Marguerite Green, a farmer, supports fully legalizing marijuana for adults as a way to bolster the state’s tax base. She said she wants to help farmers, particularly those with small or mid-sized farms, diversify their crops and help the industry reduce carbon emissions to combat climate change.
If elected, Green says she will appoint a task force to develop a plan to sequester atmospheric carbon and to incentivize industries to enact sustainable practices that protect communities from the impacts of climate change.
Green said one of the main reasons she ran for the office is that she wants to help young people enter the farming business, suggesting tax incentives and including farmers in national public service student loan forgiveness programs as possible solutions.
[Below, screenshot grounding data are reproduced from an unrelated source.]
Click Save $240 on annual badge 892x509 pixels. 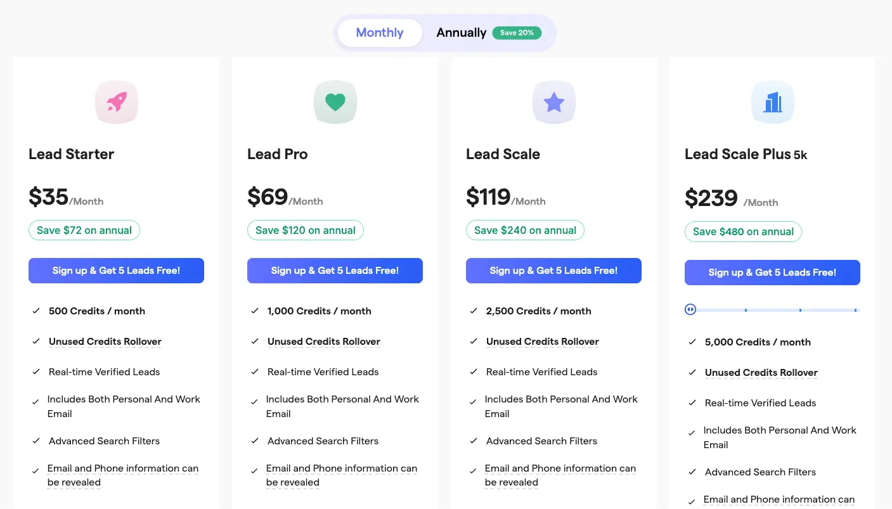525,231
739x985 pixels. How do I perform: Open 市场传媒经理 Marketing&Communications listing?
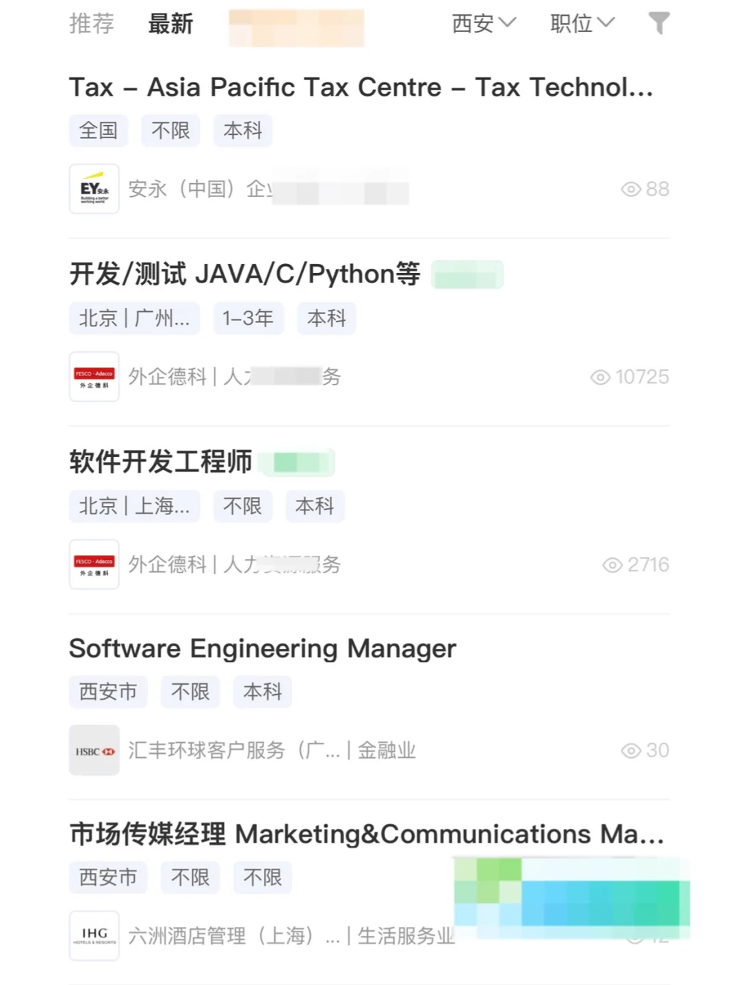pyautogui.click(x=367, y=834)
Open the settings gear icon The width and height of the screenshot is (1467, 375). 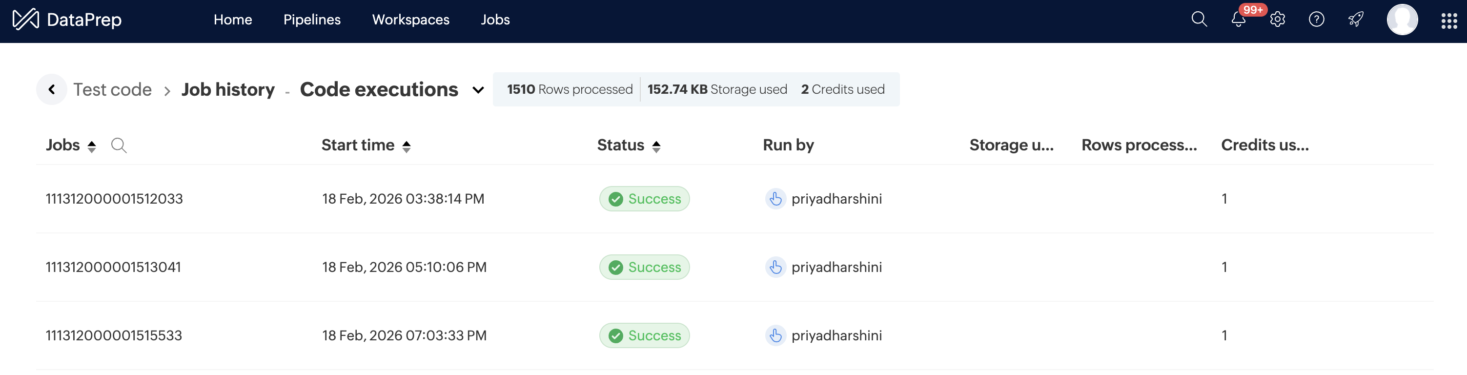point(1277,19)
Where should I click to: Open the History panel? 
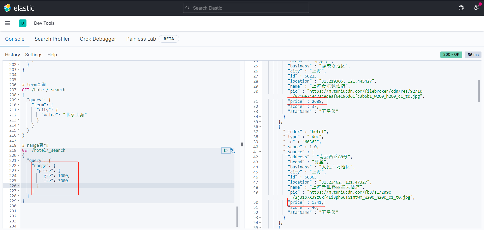(12, 55)
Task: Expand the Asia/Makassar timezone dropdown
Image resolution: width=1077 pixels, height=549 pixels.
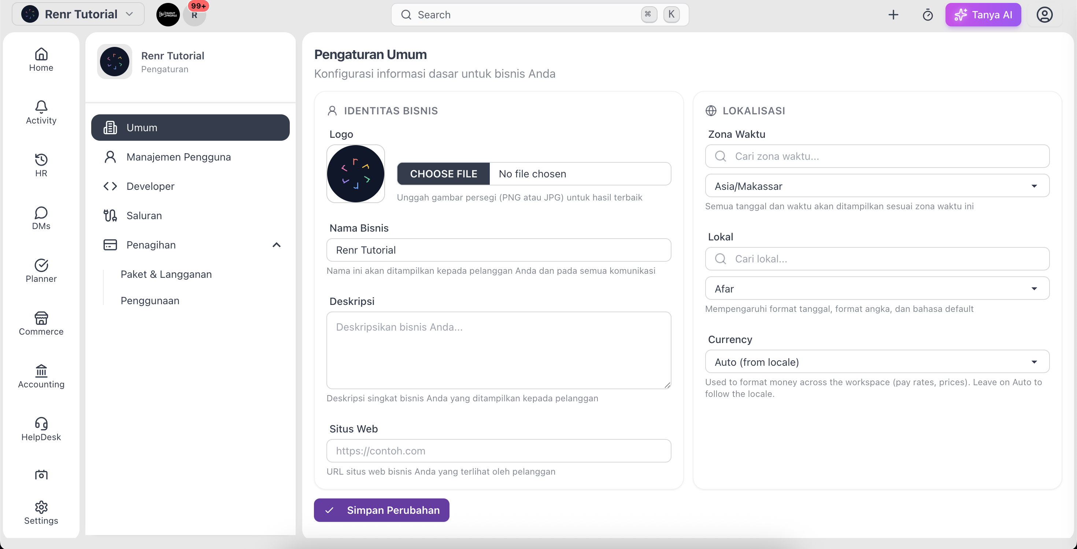Action: point(877,186)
Democrat Peter Williams, a tree farmer and agribusiness consultant, says he would focus on developing industrial hemp production, which the legislature legalized this year pending federal approval. He said he wants the department to do more to help farmers and related businesses with technical assistance and continuing education.
Williams called the current trade war a “manmade disaster,” and said he would work across party lines and departments to set up some sort of safety net for farmers that would help them when politics interferes with doing business. He said he supports youth organizations such as 4H and FFA, which he said have been cut from many schools, because they encourage young people to enter the agriculture industry and help keep them out of trouble.
The candidates spoke at a forum hosted by the Baton Rouge Press Club. Democrat Charlie Greer and Republican Bradley Zaunbrecher also are seeking the office but did not attend the forum, though the Press Club says they were invited.